• **Exercise brief**:
Give the records from the first line through the line with "Derfor stiller vi spørgsmål (393, 580)", both included, as a JSON list of strings with one string per line and no blank lines.

++++++++

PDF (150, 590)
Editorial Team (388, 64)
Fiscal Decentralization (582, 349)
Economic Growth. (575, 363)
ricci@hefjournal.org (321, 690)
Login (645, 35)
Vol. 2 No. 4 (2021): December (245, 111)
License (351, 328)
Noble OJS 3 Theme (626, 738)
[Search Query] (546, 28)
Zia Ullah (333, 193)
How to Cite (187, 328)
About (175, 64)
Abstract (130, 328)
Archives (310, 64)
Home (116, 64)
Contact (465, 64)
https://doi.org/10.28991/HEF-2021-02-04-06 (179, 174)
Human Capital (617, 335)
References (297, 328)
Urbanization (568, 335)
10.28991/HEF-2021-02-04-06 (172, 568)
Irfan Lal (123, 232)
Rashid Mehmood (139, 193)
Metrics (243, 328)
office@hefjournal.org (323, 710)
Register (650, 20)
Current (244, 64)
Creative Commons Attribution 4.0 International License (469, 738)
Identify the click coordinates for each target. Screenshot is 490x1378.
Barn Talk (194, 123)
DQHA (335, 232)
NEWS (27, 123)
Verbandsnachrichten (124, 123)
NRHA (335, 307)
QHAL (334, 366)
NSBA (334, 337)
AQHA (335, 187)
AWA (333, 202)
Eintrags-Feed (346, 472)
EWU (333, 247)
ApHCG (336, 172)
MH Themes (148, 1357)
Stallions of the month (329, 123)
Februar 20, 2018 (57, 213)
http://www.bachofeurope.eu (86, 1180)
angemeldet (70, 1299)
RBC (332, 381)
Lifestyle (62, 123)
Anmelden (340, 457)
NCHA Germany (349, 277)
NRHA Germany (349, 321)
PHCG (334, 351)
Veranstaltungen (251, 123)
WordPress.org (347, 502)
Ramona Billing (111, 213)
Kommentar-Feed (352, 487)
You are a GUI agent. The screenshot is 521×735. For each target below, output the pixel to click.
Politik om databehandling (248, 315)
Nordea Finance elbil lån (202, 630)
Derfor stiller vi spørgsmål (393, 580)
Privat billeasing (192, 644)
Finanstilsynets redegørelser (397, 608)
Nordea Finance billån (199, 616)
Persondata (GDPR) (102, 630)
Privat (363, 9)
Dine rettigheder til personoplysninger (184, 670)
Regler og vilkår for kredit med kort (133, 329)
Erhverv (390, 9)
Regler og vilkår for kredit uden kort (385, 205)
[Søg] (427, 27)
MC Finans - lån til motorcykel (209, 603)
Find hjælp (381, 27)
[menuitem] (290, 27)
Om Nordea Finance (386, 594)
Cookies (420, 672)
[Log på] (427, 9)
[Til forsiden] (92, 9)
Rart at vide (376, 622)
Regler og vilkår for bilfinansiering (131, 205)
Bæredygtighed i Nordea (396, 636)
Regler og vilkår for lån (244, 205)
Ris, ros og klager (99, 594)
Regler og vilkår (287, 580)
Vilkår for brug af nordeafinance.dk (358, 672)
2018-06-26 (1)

++++++++

• **Exercise answer**:
[
  "PDF (150, 590)",
  "Editorial Team (388, 64)",
  "Fiscal Decentralization (582, 349)",
  "Economic Growth. (575, 363)",
  "ricci@hefjournal.org (321, 690)",
  "Login (645, 35)",
  "Vol. 2 No. 4 (2021): December (245, 111)",
  "License (351, 328)",
  "Noble OJS 3 Theme (626, 738)",
  "[Search Query] (546, 28)",
  "Zia Ullah (333, 193)",
  "How to Cite (187, 328)",
  "About (175, 64)",
  "Abstract (130, 328)",
  "Archives (310, 64)",
  "Home (116, 64)",
  "Contact (465, 64)",
  "https://doi.org/10.28991/HEF-2021-02-04-06 (179, 174)",
  "Human Capital (617, 335)",
  "References (297, 328)",
  "Urbanization (568, 335)",
  "10.28991/HEF-2021-02-04-06 (172, 568)",
  "Irfan Lal (123, 232)",
  "Rashid Mehmood (139, 193)",
  "Metrics (243, 328)",
  "office@hefjournal.org (323, 710)",
  "Register (650, 20)",
  "Current (244, 64)",
  "Creative Commons Attribution 4.0 International License (469, 738)",
  "Identify the click coordinates for each target. Screenshot is 490x1378.",
  "Barn Talk (194, 123)",
  "DQHA (335, 232)",
  "NEWS (27, 123)",
  "Verbandsnachrichten (124, 123)",
  "NRHA (335, 307)",
  "QHAL (334, 366)",
  "NSBA (334, 337)",
  "AQHA (335, 187)",
  "AWA (333, 202)",
  "Eintrags-Feed (346, 472)",
  "EWU (333, 247)",
  "ApHCG (336, 172)",
  "MH Themes (148, 1357)",
  "Stallions of the month (329, 123)",
  "Februar 20, 2018 (57, 213)",
  "http://www.bachofeurope.eu (86, 1180)",
  "angemeldet (70, 1299)",
  "RBC (332, 381)",
  "Lifestyle (62, 123)",
  "Anmelden (340, 457)",
  "NCHA Germany (349, 277)",
  "NRHA Germany (349, 321)",
  "PHCG (334, 351)",
  "Veranstaltungen (251, 123)",
  "WordPress.org (347, 502)",
  "Ramona Billing (111, 213)",
  "Kommentar-Feed (352, 487)",
  "You are a GUI agent. The screenshot is 521×735. For each target below, output the pixel to click.",
  "Politik om databehandling (248, 315)",
  "Nordea Finance elbil lån (202, 630)",
  "Derfor stiller vi spørgsmål (393, 580)"
]